Another type of apparatus for measuring the concentration of oxygen relies upon the inverse relationship between temperature and the magnetic susceptibility of oxygen. To exploit this inverse relationship, a heating element can be used to heat a portion of an oxygen-containing mixture in a non-homogeneous magnetic field, thus creating a "magnetic wind" gas flow that can be measured by its thermal effect on adjacent thermistor elements.
In particular, the magnetic susceptibility of the sample gas is inversely proportional to the square of the temperature, and susceptibility can fall to negligible levels if the heating is sufficient. If the heating element provides incomplete or insufficient heating, however, the magnetic susceptibility of the sample remains significant. Under these circumstances, Equation (3) becomes EQU F=1/2(k-k.sub.o)(H.sup.2 -H.sub.o.sup.2) A Eq. (5)
where k.sub.o is the residual susceptibility and H.sub.o is the residual field intensity.
Various configurations of magnetic wind devices are discussed in Medlock, et al, "Oxygen Analysis", Transactions of the Instruments and Methods Conference, Stockholm, 1949, pp. 1-8; and Ellis, et al, "The Measurement of Gaseous Oxygen Tension Utilizing Paramagnetism", 40 British Journal of Anaesthesia 569 (1968).

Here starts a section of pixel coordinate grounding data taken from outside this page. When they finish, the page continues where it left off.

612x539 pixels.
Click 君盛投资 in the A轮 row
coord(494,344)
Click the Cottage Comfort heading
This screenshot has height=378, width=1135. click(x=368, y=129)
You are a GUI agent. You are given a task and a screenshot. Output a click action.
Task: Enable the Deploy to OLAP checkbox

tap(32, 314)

Conventional magnetic wind oxygen measurement devices, unfortunately, are subject to relatively large errors due to the changes in the thermal properties of the surrounding, or "background" gases. In particular, the presence of different background gases causes conventional magnetic wind oxygen sensors to yield false readings of oxygen levels, due to the large differences in thermal characteristics of the background gases.

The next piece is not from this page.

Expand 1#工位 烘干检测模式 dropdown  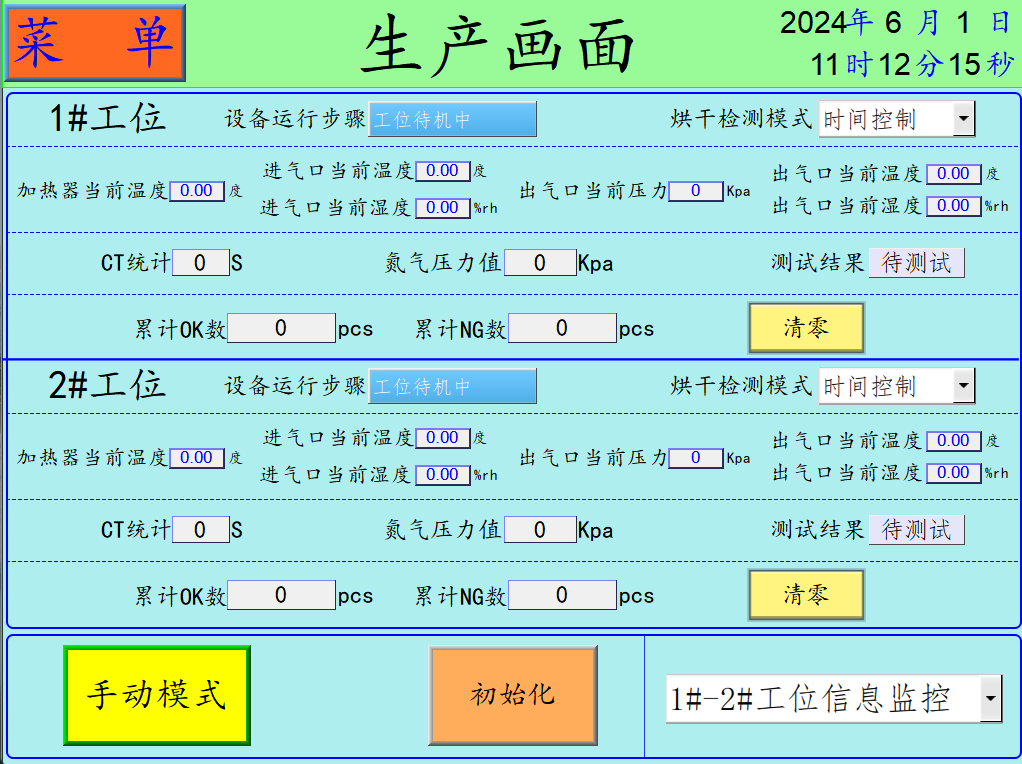tap(963, 119)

Prior magnetic wind oxygen sensing devices also suffer from position sensitivity and background gas dependency, especially in comparison with methods based on direct measurement of magnetic susceptibility.

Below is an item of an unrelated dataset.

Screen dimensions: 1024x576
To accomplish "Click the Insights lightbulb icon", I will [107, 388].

Moreover, designers of paramagnetic gas sensors have heretofore assumed--based on the relationship between magnetic field gradient and the force experienced by a sample in a non-homogenous magnetic field--that in order to obtain a strong measurement signal, it is necessary to maintain a high magnetic field gradient and to locate the wind-generating resistance elements in the high gradient zone.
Proceeding on this assumption, certain prior art devices employ magnetic pole pieces shaped so as to generate a localized maximum magnetic field gradient, and utilize heating/sensing thermistors located in the high gradient zone. The heating effect of these thermistors, however, is not confined to the region of highest field intensity, but instead "leaks" into a second zone beyond the region of high field intensity. The elevated temperature reduces magnetic susceptibility in this second zone, and thus reduces the signal generated by the sensing thermistors. The configuration of certain conventional sensing devices, therefore, prevents the attainment of maximum measurement signal.
U.S. Pat. No. 3,064,465 of Richardson is an example of this configuration. The Richardson patent discloses a measurement device in which the magnetic pole pieces are shaped to provide a maximum magnetic gradient, and in which the heating effect of the heating thermistors extends beyond the point of highest field intensity, into the zone where should ideally have the lowest temperature to maximize the measurement signal. This reduction in measurement signal, caused by heating and susceptibility reduction outside of the zone of maximum field intensity, is a significant limitation of the prior art.
It is accordingly an object of the invention to provide oxygen sensing methods and apparatus which yield sensitive, accurate measurements of oxygen concentration, independent of background gas composition and thermal properties.
It is a further object of the invention to provide oxygen measurement apparatus which are rugged, reliable, and readily portable.
Other general and specific objects of the invention will in part be obvious and will in part appear hereinafter.